GREEK YOGHURT MARINATED CHICKEN
This Greek Yoghurt Marinated Chicken is tender, flavourful, healthy, and easy to prepare. Marinating the chicken breast in Greek yoghurt, lemon juice, garlic, and oregano infuses it with a delicious Mediterranean flavour and ensures the meat remains moist and juicy during cooking. The acidity of the yoghurt and lemon tenderises the chicken, while the garlic and oregano add an aromatic freshness. This dish pairs beautifully with a fresh salad, roasted vegetables, or fluffy couscous, perfect for a quick weeknight dinner or a light lunch.
RECIPE CATEGORY
Dinner, Entrée
SERVING SIZE
1
CUISINE
Mediterranean
PREPARATION / TECHNIQUES
Marinate, Grill, Pan-Fry
OCCASION / HOLIDAY
Weeknight Dinner, Healthy Eating, Summer, Family Meal
SPECIAL CONSIDERATION / DIETARY CONCERNS
Healthy, Low Fat, High Protein, Gluten-Free, Quick & Easy
DISH TYPE
Chicken Dish, Entrée
INGREDIENTS FOR GREEK YOGHURT MARINATED CHICKEN
- 1 chicken breast (150g)
- 2 tbsp Greek yoghurt
- 1 tbsp lemon juice
- 1 clove garlic, minced
- 1/2 tsp dried oregano
- Salt and pepper to taste
FULL NUTRITIONAL INFORMATION
- Calories: 210 kcal
- Protein: 28g
- Carbohydrates: 4g
- Sugars: 2g
- Fibre: 0g
- Fat: 9g
- Saturated Fat: 2g
- Sodium: 260mg
- Potassium: 450mg
- Vitamin C: 8% of Daily Value (DV)
- Calcium: 6% of Daily Value (DV)
- Iron: 4% of Daily Value (DV)
PREPARATION FOR GREEK YOGHURT MARINATED CHICKEN
- Prepare the Marinade: In a bowl, combine Greek yoghurt, lemon juice, minced garlic, dried oregano, salt, and pepper. Mix well to create a smooth marinade.

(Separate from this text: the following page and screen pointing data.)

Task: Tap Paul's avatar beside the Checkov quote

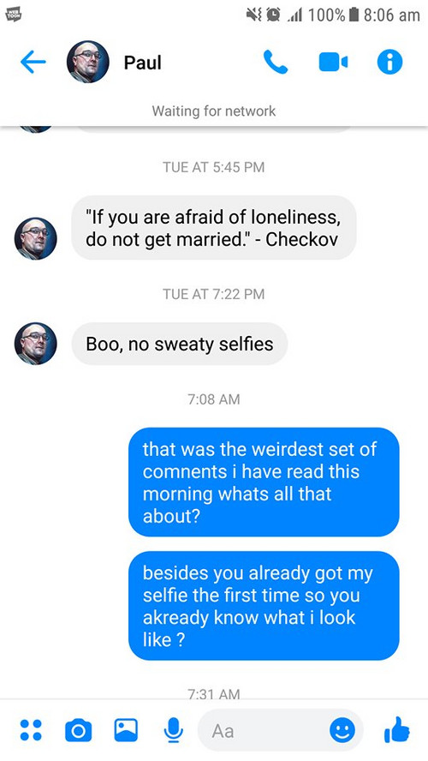Action: tap(35, 238)
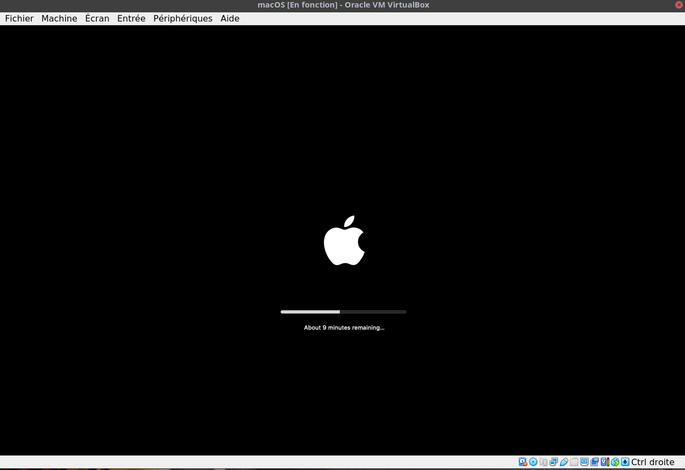Open the Écran menu
The height and width of the screenshot is (470, 685).
(97, 18)
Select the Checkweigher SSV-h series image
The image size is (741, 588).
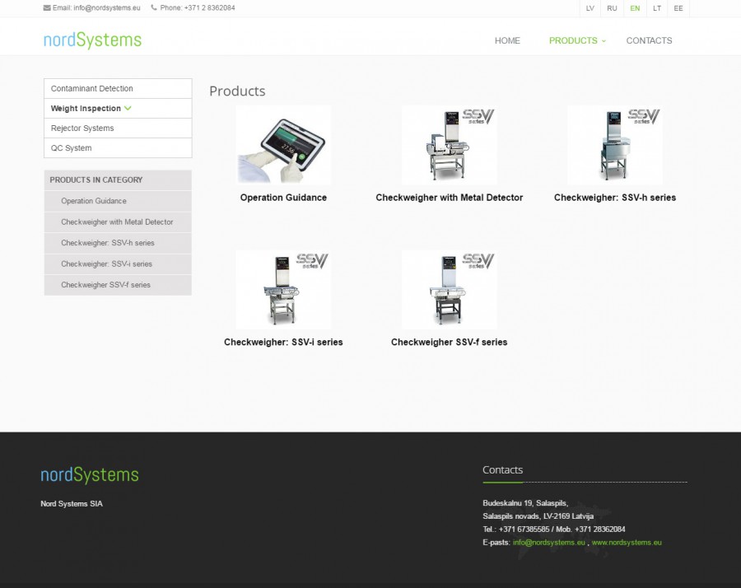614,145
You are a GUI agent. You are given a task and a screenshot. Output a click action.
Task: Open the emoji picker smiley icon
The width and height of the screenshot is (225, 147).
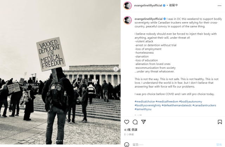(x=127, y=145)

- Marinate the Chicken: Place the chicken breast in the marinade and coat it thoroughly. Cover and refrigerate for at least 30 minutes or up to 2 hours for a more intense flavour.
- Cook the Chicken: Preheat a grill or pan over medium-high heat. Remove the chicken from the marinade, allowing any excess to drip off. Cook the chicken for 5-7 minutes on each side or until fully cooked and the internal temperature reaches 75°C (165°F).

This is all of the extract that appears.